Generating Multi-type Temporal Sequences to Mitigate Class-imbalanced Problem
This addresses class imbalance in ad network tasks like fraud detection and CTR prediction, but it is incremental as it builds on existing GAN methods with specific training modifications.
The study tackled the class imbalance problem in ad network user activity sequences by proposing two multi-type training approaches for GANs to generate synthetic sequences, with experiments on synthetic data showing the generator can produce sequences meeting desired criteria.

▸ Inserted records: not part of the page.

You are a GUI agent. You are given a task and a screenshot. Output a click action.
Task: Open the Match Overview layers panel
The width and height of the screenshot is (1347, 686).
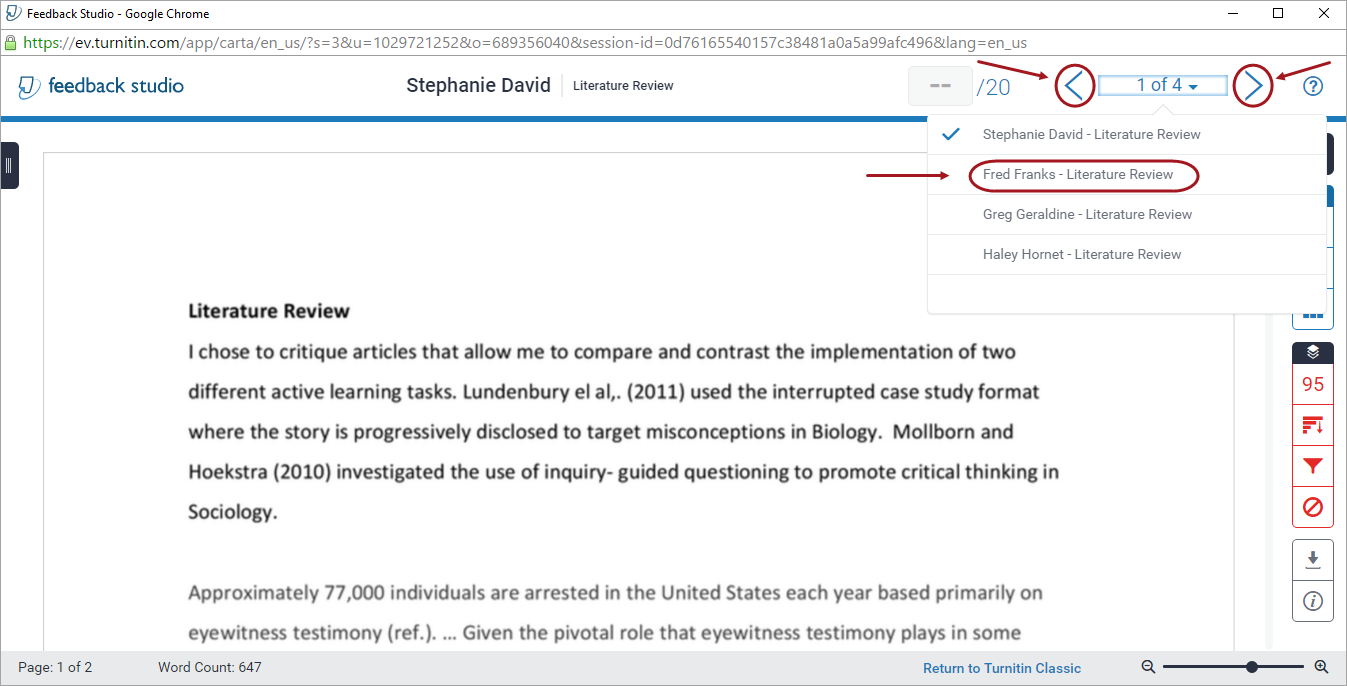(1312, 352)

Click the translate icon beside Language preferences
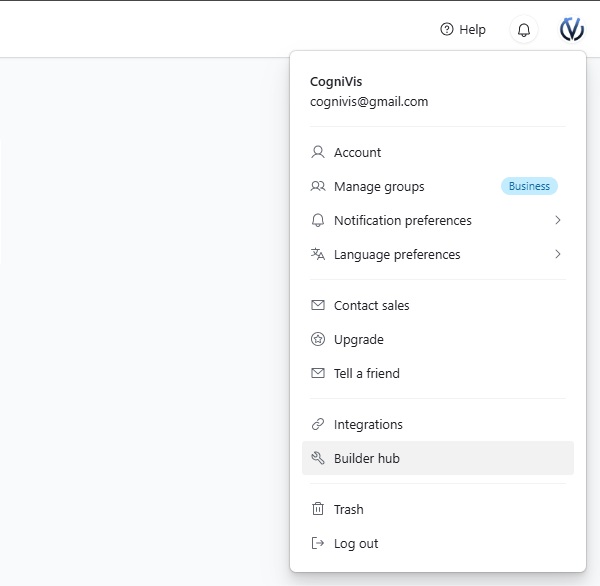[318, 255]
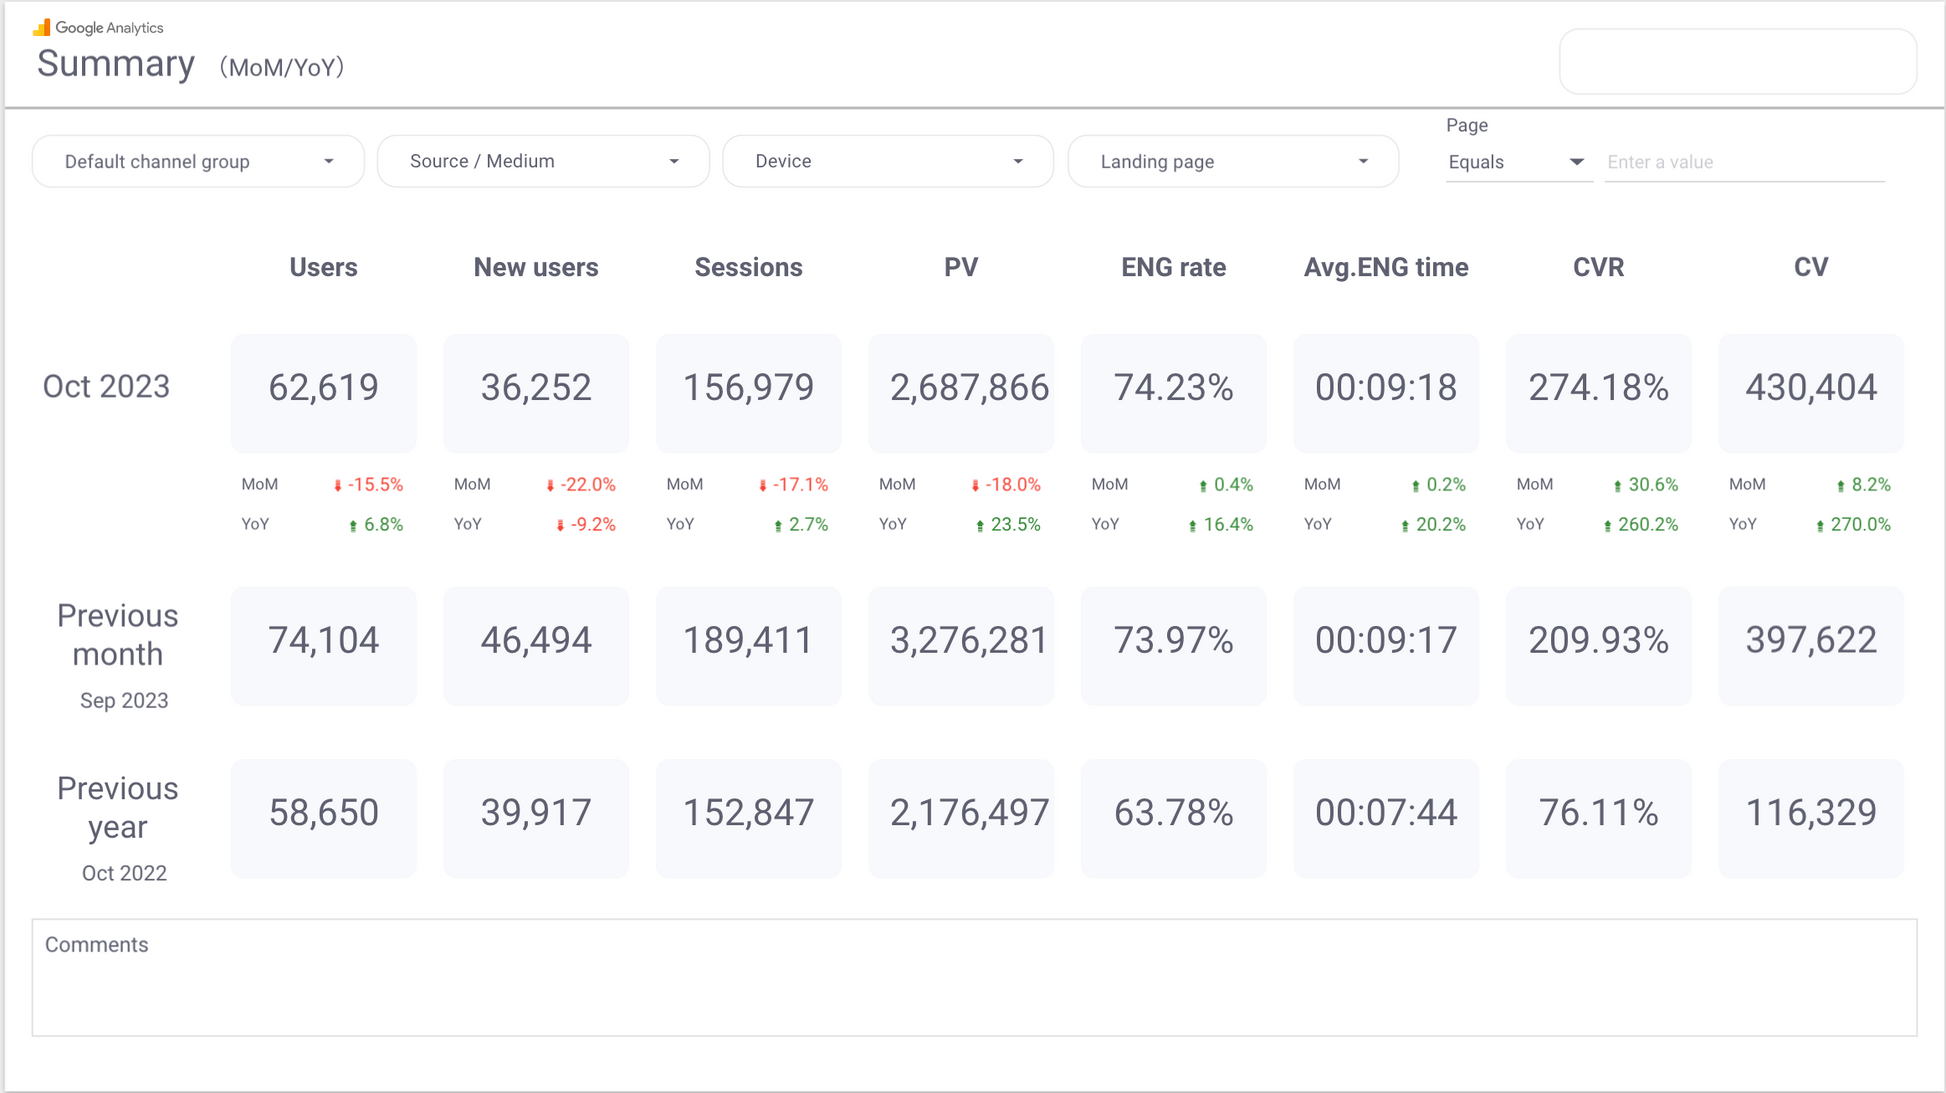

From the ad network standpoint, a user's activity is a multi-type sequence of temporal events consisting of event types and time intervals. Understanding user patterns in ad networks has received increasing attention from the machine learning community. Particularly, the problems of fraud detection, Conversion Rate (CVR), and Click-Through Rate (CTR) prediction are of interest. However, the class imbalance between major and minor classes in these tasks can bias a machine learning model leading to poor performance. This study proposes using two multi-type (continuous and discrete) training approaches for GANs to deal with the limitations of traditional GANs in passing the gradient updates for discrete tokens. First, we used the Reinforcement Learning (RL)-based training approach and then, an approximation of the multinomial distribution parameterized in terms of the softmax function (Gumble-Softmax). Our extensive experiments based on synthetic data have shown the trained generator can generate sequences with desired properties measured by multiple criteria.